Он посмотрел на ее руку и увидел, что она вся по локоть в багровых пятнах. Взяв Камень, он погладил ее по волосам.
– Во имя любви Господней, – сказал он ей. И пятна исчезли.
Она уставилась на свои руки, ощущая прилив силы, будто проснулась после долгого освежающего сна.
– Благодарю вас, – прошептала она. – Бог да благословит вас! Но идите быстрее, многим очень плохо.
Она привела его к фургону, где под одеялами, заскорузлыми от пота, лежали женщина и четверо детей. Нои приложил Камень к ним всем, и жар тотчас спал. Он переходил от фургона к фургону, исцеляя чумных, и смотрел, как ширятся черные прожилки в Камне. К тому времени, когда смерклось, он исцелил более тридцати переселенцев. Пожилая женщина, которую звали Мартой, занялась приготовлением еды для выживших, и Нои был предоставлен самому себе. Он подставил Камень лучам луны. Черноты в нем теперь было больше, чем золота, и под покровом темноты он ускользнул в ночь.
У него нет выбора, сказал он себе. Если он хочет вновь увидеть Пашад и сыновей, он должен оставить в Камне какую-то, энергию. Но с каждым шагом сердце, все больше наливалось свинцом.
В конце концов он опустился на колени в лунном луче и начал молиться:
– Что ты хочешь, чтобы я сделал? – спросил он. – Кто мне эти люди? Ты податель жизни и податель смерти. Это ты наслал на них чуму. Почему же ты не можешь отозвать ее?

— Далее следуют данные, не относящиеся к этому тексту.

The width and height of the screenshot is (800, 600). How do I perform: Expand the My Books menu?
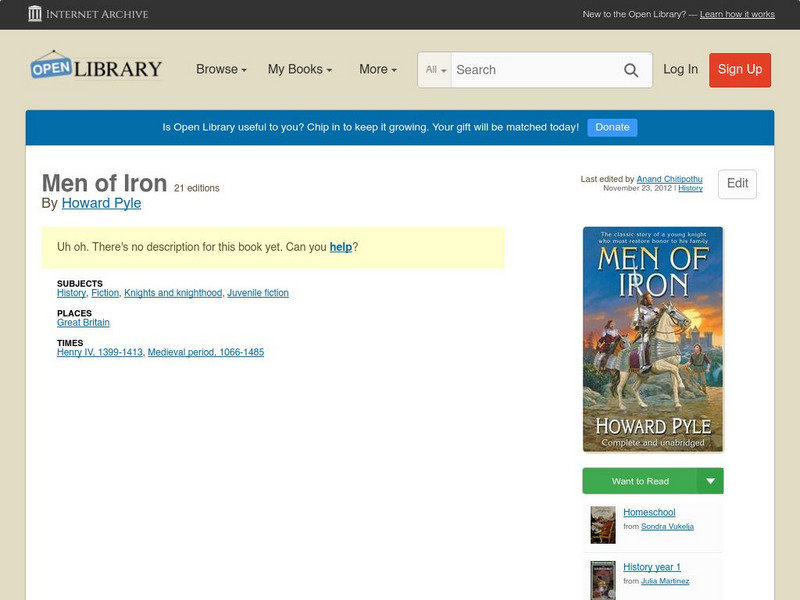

Ответа не было, но ему вспомнились годы отрочества в храме и его великий учитель Риззак.
Он словно увидел глаза старика под тяжелыми веками, его крючковатый нос, белую клочкастую бороду. И в ушах у него зазвучала притча о Небесах и Аде, которую рассказывал Риззак.
«Я молился Владыке Всего Сущего, дабы он позволил мне узреть и Рай, и Муки Велиала. И в видении мне предстала дверь. Я открыл ее и увидел стол, накрытый для великолепного пиршества. Но все гости стенали, ибо ложки были с очень длинными ручками, и хотя они могли зачерпывать яства, длина ручки не позволяла поднести ложку ко рту. И они проклинали Бога, изнывая от голода. Я закрыл дверь и попросил показать мне Рай. Однако передо мной осталась та же дверь. Я открыл ее и увидел такой же стол, и у всех гостей были ложки с такими же длинными ручками. Но они подносили яства к устам друг друга и воздавали хвалу Богу, называя его тысячью имен, известных только ангелам».
Нои посмотрел на луну и подумал о Пашад. Он вздохнул и поднялся с колен.
Вернувшись к фургонам, он начал снова исцелять чумных. Он трудился далеко за полночь, а на рассвете поглядел на Камень в своей руке. Теперь он был весь черный. Золота не осталось ни следа.